Maybe depositors get fired because their employers could not meet the demand for repayment to the banks. The depositors then demand immediate money. Banks cannot deliver. The collapse of overextended banks exacerbates the depression.

The inverted pyramid of debt collapses. What goes up (boom) must come down (bust). But not for long. The central bank then steps in and creates new money to forestall this collapse. Another round of counterfeiting begins.
 
BOOM-BUST, BUST-BOOM

The reason why economies suffer from booms and busts is because the fractional reserve banking process continues. It continues because there is an enforcer who calls the bust to a stop before prices have adjusted to the new conditions of supply and demand. The enforcer is the central bank.

A central bank's primary function in every nation is to keep large banks in the banking cartel from going bankrupt. The big banks are never allowed to go belly-up.

The central bank always intervenes and creates new fiat money to bail out the big banks. If it doesn't, the government does. The cure for the bad outcome of fiat money inflation – depression – is always another round of monetary inflation. This sets off the boom-bust cycle once again.

Once started, the process continues, generation after generation. The groups that prospered from the fiat money–induced boom demand bailouts. Some of them do get bailed out by the government. These bailouts are paid for by new government debt (no change in the money supply) and also by fiat money issued by the central bank.

There is never a day of final reckoning. Everyone plays kick the can. This is point five: continuity. It is the continuity of deferred judgment (point four). The profit and loss system is not allowed to work.

Monetary reform never takes place because everyone wants to defer final judgment. Everyone wants to go to heaven, but nobody wants to die. Everyone wants a stable economy with growth. No one wants recession and increased bankruptcies to re-price capital goods. So, kick the can always results in another round of monetary inflation. The boom-bust cycles repeat.

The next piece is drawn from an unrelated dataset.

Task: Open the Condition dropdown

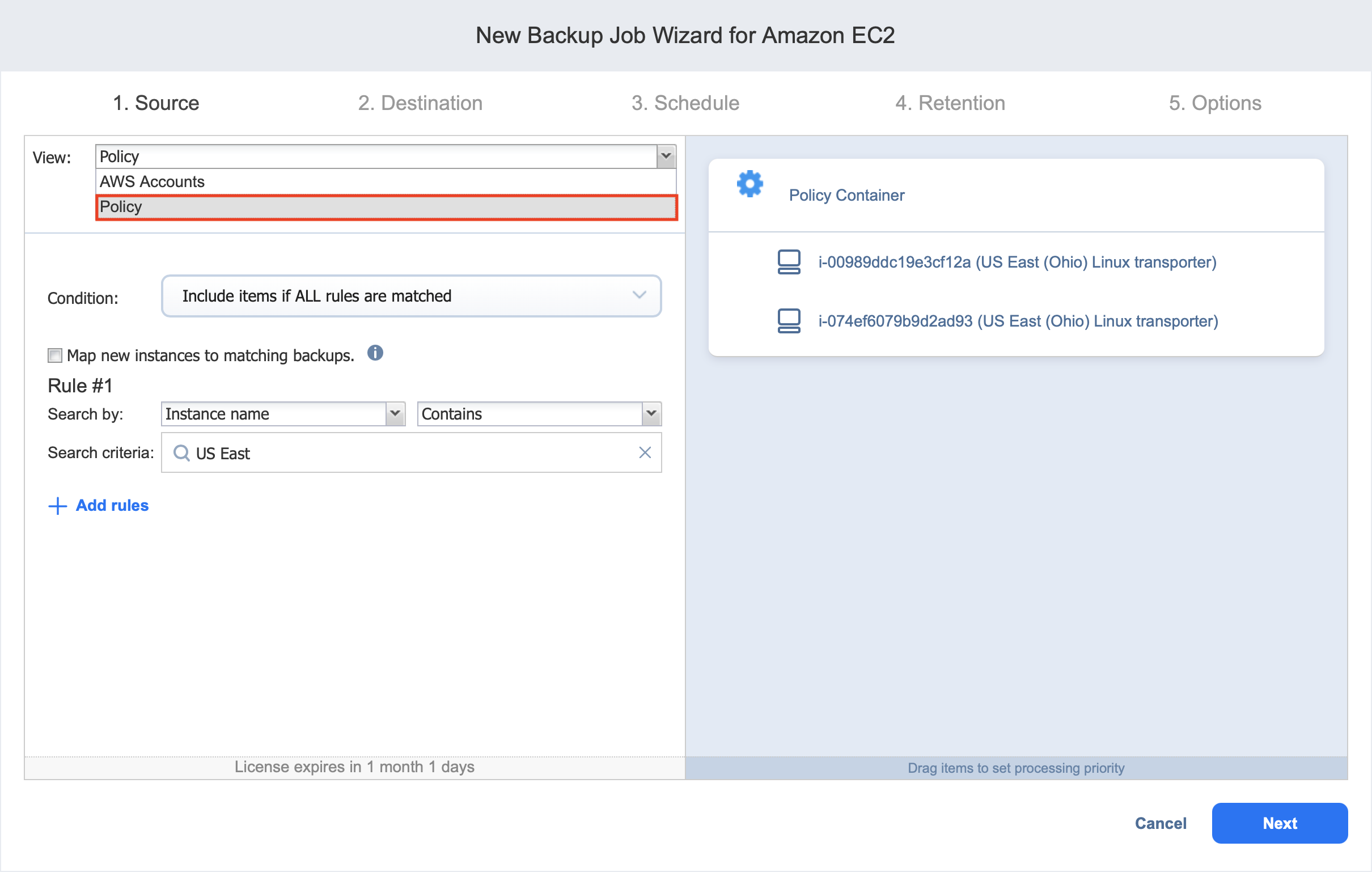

This is continuity in the modern fiat money economy. The voters want it. The debtors want it. The banks want it. Businessmen want it.

The result: American prices as measured by the consumer price index have risen by a factor of 20 since the Federal Reserve System began operating in 1914. The dollar has depreciated by about 95%.

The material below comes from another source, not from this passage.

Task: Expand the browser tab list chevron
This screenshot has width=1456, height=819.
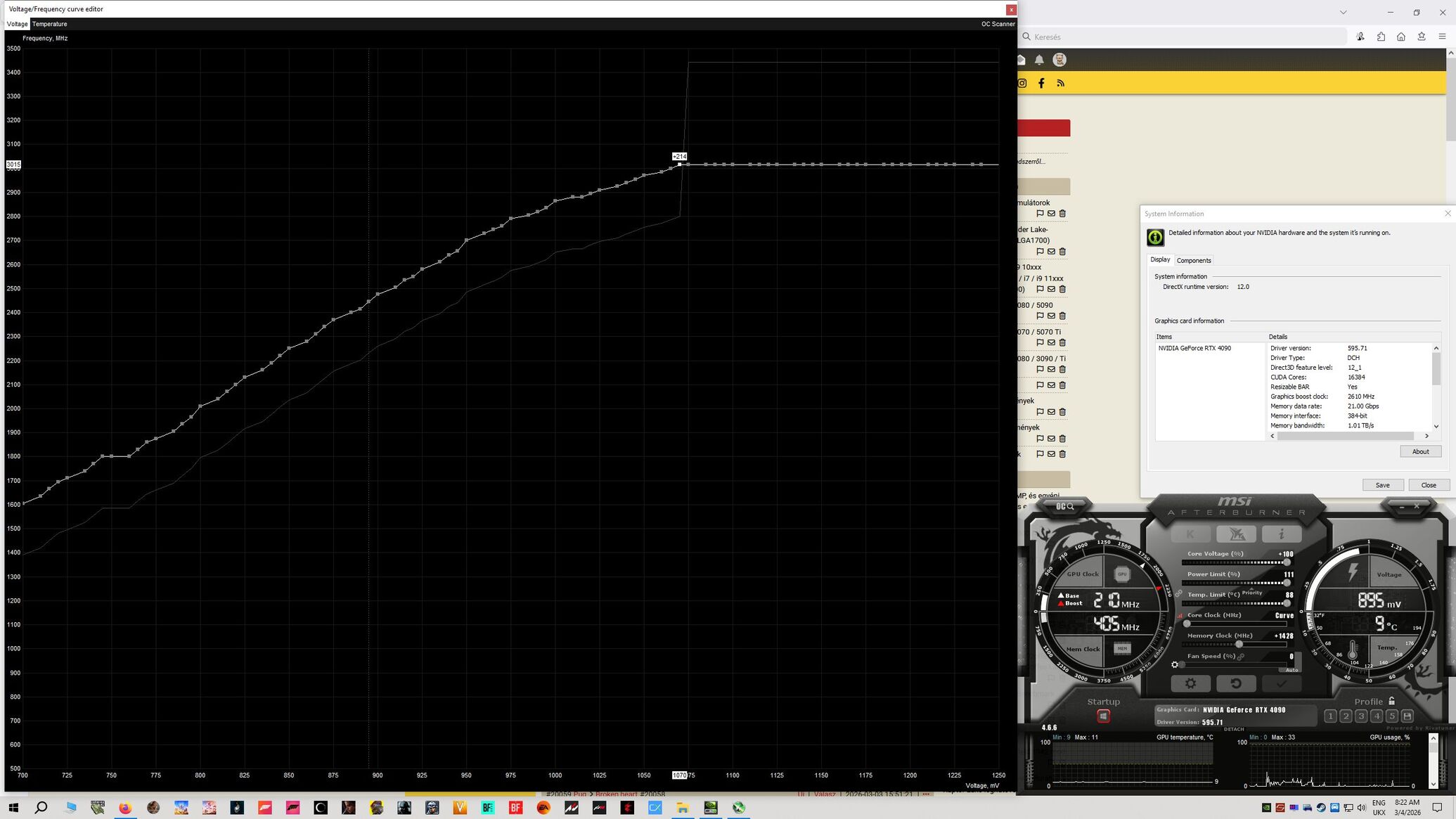Action: (1343, 12)
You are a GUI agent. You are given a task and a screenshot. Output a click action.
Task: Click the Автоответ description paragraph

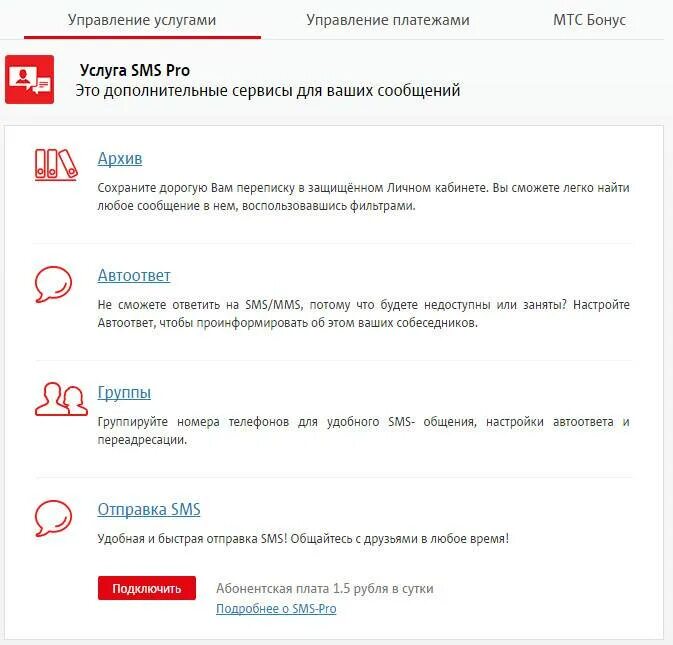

There is never a monetary reform that in fact reforms the system. All monetary reforms are applications of kick the can.

WHERE DOES IT ALL END?

If kick the can continues, fiat money will depreciate. People will take on new debt on the assumption that inflation will let them repay their debts with money of reduced purchasing power. When recession hits, they demand government action. This means more inflation.


Mises argued that when people catch on to the game, they will take evasive action. They will make plans in terms of rising prices. Other economists have agreed. But this led Mises to argue that the economic contraction would come if the supply of money were not increased at an ever-higher rate and unexpected rate. Inflation would become hyperinflation. He saw this take place in Austria a decade after The Theory of Money and Credit was published.

He was once asked if he had a hedge against inflation. He replied: "Age."

There must be a default at some point. The question is: "Which kind?" If the central bank ceases to inflate, a recession begins. If the government or the central bank refuses to intervene, many banks go under. This shrinks the money supply. The recession becomes a depression. Bankruptcies and unemployment increase.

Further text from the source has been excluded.